OK, you ask: What do you do next?  That’s quite easy to answer but not to do:

  • You already know what to do: Resisting seeing a parent is much more serious than a child resisting going to school. But both of these require the same approach. You pull together the picture with the child and everyone else and put together a plan. However many factors there are to sort out, the aim is the same: get the relationship with rejected school or rejected parent back on track.
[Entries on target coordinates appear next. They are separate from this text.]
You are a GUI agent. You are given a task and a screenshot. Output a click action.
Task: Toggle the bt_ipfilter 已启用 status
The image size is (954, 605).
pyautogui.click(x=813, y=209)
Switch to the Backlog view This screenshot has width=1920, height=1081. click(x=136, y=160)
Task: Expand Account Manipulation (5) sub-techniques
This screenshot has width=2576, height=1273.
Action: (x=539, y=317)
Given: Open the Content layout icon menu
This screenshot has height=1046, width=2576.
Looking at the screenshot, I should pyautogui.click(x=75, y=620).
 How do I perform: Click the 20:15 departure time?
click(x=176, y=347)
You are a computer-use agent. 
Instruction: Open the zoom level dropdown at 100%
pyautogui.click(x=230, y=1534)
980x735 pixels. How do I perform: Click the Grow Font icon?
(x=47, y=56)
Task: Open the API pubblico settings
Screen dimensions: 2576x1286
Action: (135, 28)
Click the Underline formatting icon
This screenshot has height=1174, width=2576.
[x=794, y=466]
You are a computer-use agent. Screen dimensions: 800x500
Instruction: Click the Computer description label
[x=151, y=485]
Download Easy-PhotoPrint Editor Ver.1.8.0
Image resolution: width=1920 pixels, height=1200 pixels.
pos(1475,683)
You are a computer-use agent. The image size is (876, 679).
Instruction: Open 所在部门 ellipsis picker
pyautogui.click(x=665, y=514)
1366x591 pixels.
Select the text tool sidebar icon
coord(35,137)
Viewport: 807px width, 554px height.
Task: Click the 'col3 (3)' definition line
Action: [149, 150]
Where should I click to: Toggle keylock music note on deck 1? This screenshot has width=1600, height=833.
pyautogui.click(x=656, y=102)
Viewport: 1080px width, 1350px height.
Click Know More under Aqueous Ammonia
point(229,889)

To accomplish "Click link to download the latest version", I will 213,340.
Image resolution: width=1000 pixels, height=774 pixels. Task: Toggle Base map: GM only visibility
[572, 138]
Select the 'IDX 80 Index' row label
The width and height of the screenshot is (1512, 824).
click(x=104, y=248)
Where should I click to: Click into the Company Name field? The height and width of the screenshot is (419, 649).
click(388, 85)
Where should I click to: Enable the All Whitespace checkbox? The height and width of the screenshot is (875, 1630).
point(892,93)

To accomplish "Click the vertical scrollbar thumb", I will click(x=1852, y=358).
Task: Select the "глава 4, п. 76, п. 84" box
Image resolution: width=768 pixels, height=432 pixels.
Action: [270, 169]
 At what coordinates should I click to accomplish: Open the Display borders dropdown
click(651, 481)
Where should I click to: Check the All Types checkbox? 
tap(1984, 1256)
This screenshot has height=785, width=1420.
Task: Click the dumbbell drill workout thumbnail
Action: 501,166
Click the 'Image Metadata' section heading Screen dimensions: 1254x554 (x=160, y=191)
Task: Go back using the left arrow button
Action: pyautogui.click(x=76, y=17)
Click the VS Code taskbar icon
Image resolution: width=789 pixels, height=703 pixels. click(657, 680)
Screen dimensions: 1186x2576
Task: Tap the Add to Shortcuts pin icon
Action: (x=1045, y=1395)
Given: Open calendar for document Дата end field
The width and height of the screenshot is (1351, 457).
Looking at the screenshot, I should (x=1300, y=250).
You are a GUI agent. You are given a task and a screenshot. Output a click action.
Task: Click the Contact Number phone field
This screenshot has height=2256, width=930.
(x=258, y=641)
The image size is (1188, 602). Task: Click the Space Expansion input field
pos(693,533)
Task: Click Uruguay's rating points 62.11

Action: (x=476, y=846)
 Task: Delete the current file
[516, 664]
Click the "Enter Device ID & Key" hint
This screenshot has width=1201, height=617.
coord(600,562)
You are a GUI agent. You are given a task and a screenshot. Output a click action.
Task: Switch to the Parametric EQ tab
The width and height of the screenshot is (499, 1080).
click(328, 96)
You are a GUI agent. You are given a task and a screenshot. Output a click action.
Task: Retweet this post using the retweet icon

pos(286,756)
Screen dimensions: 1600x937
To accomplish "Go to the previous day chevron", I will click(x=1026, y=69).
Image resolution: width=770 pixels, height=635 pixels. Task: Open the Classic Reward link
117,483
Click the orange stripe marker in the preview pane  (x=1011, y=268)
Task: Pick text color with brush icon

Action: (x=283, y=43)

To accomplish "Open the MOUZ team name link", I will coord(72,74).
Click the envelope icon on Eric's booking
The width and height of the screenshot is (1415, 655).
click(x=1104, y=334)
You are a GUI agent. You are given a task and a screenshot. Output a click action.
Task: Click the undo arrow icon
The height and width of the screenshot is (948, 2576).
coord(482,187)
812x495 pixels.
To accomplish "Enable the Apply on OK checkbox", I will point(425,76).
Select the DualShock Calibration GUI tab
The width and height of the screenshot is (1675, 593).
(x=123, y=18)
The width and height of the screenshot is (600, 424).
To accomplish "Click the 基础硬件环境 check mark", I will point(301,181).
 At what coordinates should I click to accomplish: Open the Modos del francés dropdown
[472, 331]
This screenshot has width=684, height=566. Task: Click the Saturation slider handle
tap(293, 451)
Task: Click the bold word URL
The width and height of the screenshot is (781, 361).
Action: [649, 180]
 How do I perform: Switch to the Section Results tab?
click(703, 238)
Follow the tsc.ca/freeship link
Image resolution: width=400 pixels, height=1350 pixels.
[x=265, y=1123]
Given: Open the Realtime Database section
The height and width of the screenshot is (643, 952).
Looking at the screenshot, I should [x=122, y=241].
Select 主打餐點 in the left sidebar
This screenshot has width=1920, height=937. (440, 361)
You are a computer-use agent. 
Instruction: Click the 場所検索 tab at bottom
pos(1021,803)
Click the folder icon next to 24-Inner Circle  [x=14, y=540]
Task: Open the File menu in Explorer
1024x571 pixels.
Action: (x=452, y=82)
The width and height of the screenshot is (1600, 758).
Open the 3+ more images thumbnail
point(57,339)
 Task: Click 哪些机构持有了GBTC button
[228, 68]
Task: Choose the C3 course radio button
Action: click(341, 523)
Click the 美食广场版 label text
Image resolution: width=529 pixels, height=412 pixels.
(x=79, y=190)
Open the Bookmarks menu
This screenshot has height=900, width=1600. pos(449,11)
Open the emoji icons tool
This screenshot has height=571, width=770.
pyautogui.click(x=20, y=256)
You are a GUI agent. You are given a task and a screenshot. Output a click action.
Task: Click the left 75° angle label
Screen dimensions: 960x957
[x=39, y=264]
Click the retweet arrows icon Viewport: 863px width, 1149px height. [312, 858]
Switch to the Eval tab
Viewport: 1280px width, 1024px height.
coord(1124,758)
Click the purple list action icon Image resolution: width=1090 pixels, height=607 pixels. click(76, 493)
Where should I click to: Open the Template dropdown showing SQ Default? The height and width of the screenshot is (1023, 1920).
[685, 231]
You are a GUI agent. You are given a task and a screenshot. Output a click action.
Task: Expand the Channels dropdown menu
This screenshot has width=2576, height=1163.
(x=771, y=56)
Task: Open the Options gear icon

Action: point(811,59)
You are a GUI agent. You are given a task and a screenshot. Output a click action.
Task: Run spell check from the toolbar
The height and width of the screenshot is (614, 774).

We know how to do that with school-refusal, but no one yet does the same with parent-refusal.
  • If you get that idea, you’re well on the right tracks. But so many tricky things bamboozle everyone that you need to learn moreto get through the fog.
  • Alienation may need ordinary or extraordinary help. But for any clients who don’t engage, start thinking of reporting – as questions of child welfare – the following concerns. (Some of us need to begin this reporting or no one will ever learn why):
    • Any child’s rejection of a parent – whether it is un-ambivalent or reasonable.
    • Any parent who seriously threatens that their ex- is never going to see the children again.
  • Another thing you can do is to talk about this everywhere, so that it stops being such a hidden pothole.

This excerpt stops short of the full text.